When the recombination reaction rate falls below the expansion rate of the universe, the formation of neutral atoms ceases. The remaining electrons and protons have negligible probability for combining with each other. Thus, a small fraction (~10 ^-5) of electrons and protons will remain free in the universe.

The formation of atoms affects the photons, which were in thermal equilibrium with the rest of the matter through various scattering processes. The timescales for Compton scattering and free-free absorption become much larger than the expansion timescale when the fraction of charged particles which have not combined to form atoms drops to its residual value. The only scattering which is still somewhat operational is the Thomson scattering, which merely changes the direction of the photon without any energy exchange. When the number density of charged particles decreases, even this interaction rate of the photons drops and eventually becomes lower than the expansion rate of the universe. Thereafter the photons are decoupled from the rest of the matter.

For radiation temperature T <= 0.2eV, the neutral matter and photons evolve as uncoupled systems. The parameter T characterising the Planck spectrum continues to fall because of the redshift of the photons. The neutral matter behaves as a gaseous mixture of hydrogen and helium. The photon mean-free-path becomes larger than expansion rate, thus decoupling radiation from matter.

After decoupling, the temperature of the neutral atoms falls faster than that of radiation.
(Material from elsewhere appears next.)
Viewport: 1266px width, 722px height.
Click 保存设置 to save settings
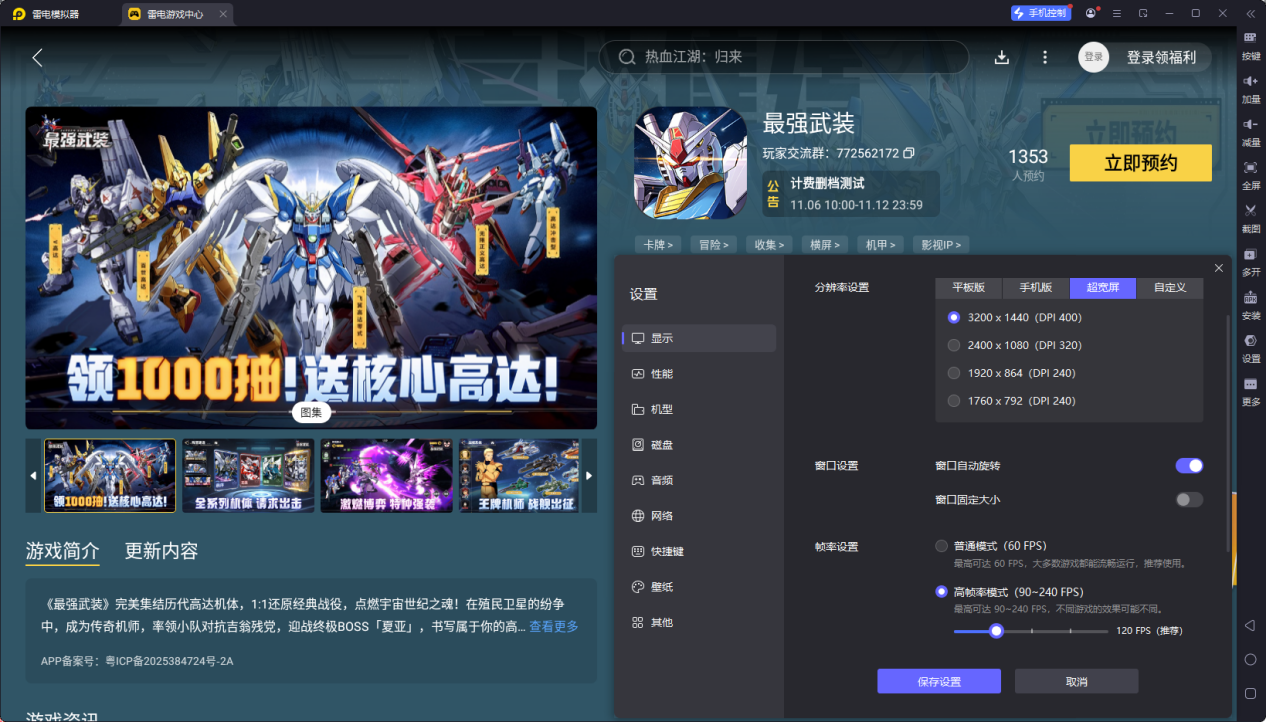[x=937, y=680]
As the fraction of charged particles which have not combined to form atoms drops, the relaxation time for matter increases and the energy transfer from the radiation to the matter becomes less and less effective. The adiabatic cooling makes the matter temperature fall faster than the radiation temperature. A small fraction of ionized matter continues to be affected by the photons. The electron mean-free-path which governs this process is much smaller than the photon mean-free-path. Thus, the free electrons are tied to the radiation till a redshift of 20 or so. In other words, the small number of electrons have many collisions with a small number of photons, though most of the photons are unaffected. This interaction has very little effect on the photons because of the small number of charged particles present.